The real you . . .

Light bulb3Ever heard of the imposter syndrome? I bet Mark Furness has.

Surviving for a while only on cereal, and earning a meagre, but honest and necessary, living working in a Thai takeaway, he had ambition to do something else.
And after a long, hard slog, with support from many others, he achieved that ambition by setting up his own IT outsourcing company – a company which now has 6,000 UK clients in the UK, and is rapidly expanding its growth into the US.  It employs over 99 people, and has achieved an annual turnover of more than £12m, with yearly 5-fold annual growth.
So, success in abundance, and all looking rosy in Mr F’s world? Well yes … and maybe no.
The best thing I heard about this wonderful rise to fame, rags to riches, hard-work, business success story was that Mr Furness has had to overcome some insecurities to get where he is now.

“I always had a fear of being found out… that I had made it up as I have gone along,” he says.

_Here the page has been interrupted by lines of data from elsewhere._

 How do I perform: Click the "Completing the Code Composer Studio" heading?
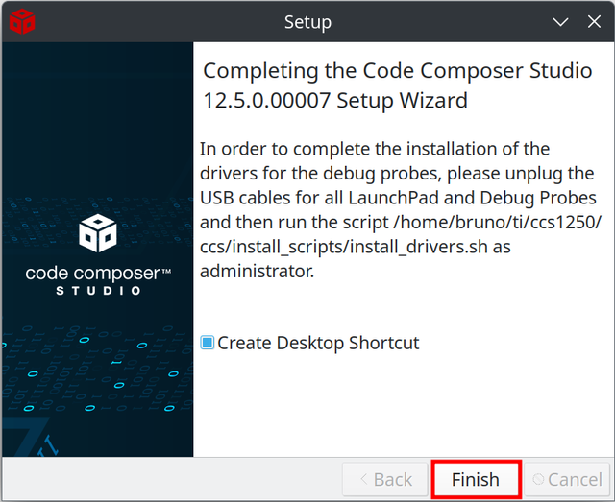[397, 71]
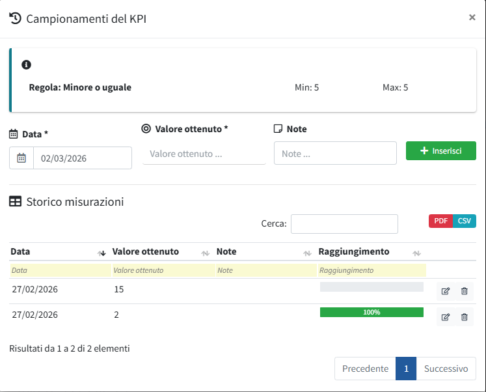Click the info icon in the rule panel

pyautogui.click(x=26, y=65)
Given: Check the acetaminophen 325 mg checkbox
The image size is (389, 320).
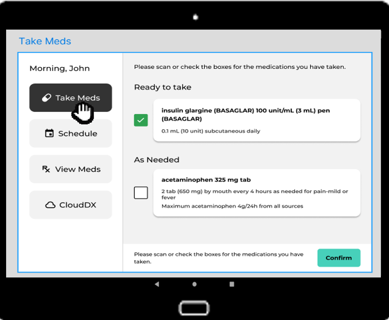Looking at the screenshot, I should pyautogui.click(x=141, y=193).
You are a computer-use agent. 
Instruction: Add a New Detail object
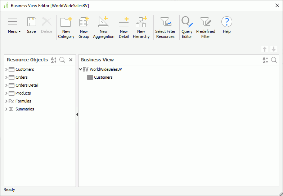[123, 27]
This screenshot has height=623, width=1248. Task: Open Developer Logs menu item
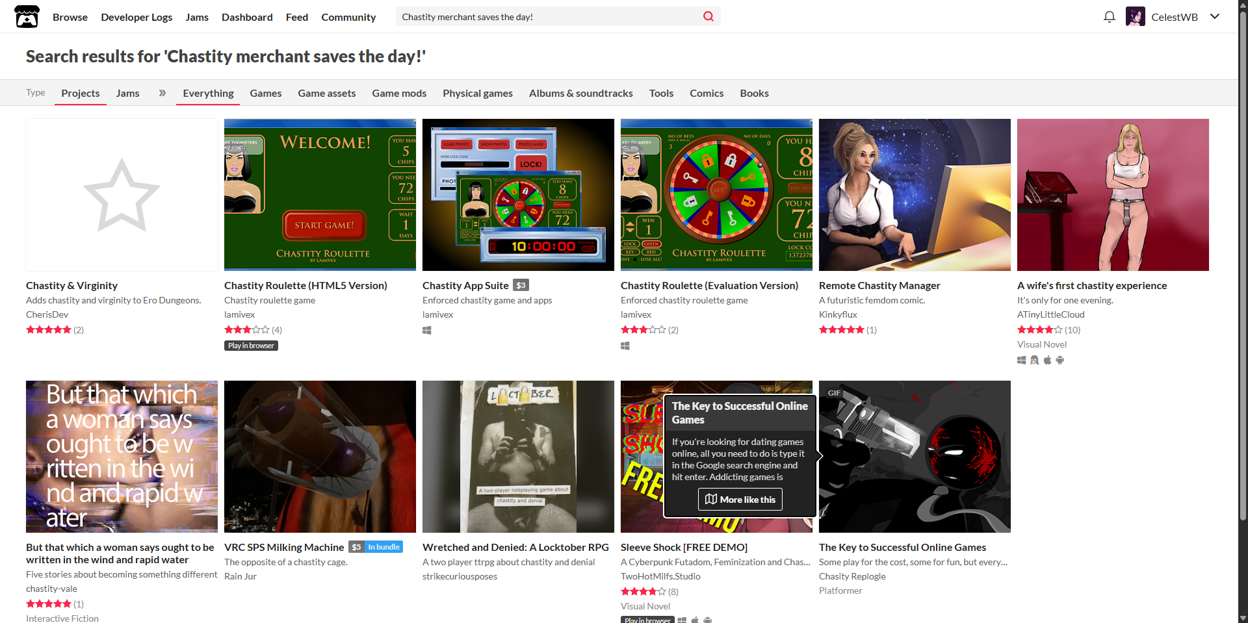click(x=137, y=18)
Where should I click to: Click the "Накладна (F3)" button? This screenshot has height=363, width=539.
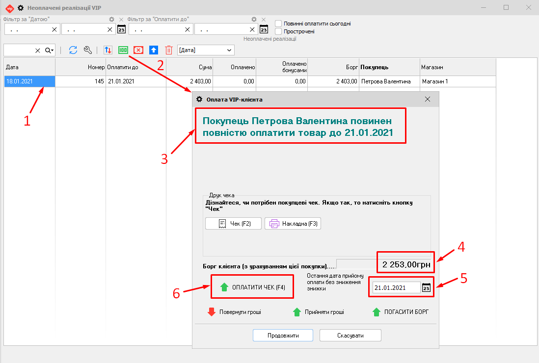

 How wonderfully honest and humble and brave.
I know a few people who I guess might feel a little like Mr Furness. They’re brilliantly talented people, much admired by all (if only they’d believe it), with proof of their excellence being their ability to having held down a fabulous job in a very demanding, competitive industry without . . . being found out.
For the only thing to find out about them is that they have the capacity to be even more marvellous.
That is, of course, if the imposter syndrome doesn’t take hold and destroy their chance.
Being modest about your achievements is a good thing – it’s a trait that I firmly believe makes for some of the best leaders, those who don’t need to boast about their talents or skills.  You definitely know one of these leaders when you meet them.
But not acknowledging your own talents, or worse still believing that others can’t possibly see them, can be destructive, demotivating and dispiriting – they’re not the qualities most of us look for in our leaders.
So lest you are in danger of letting that imposter syndrome take hold of you and blight what you do today or tomorrow, please can I encourage you to ask yourself just one very simple question:

Where is my evidence that I’m NOT fabulous?

 It’s a great question, isn’t it. What is your truth?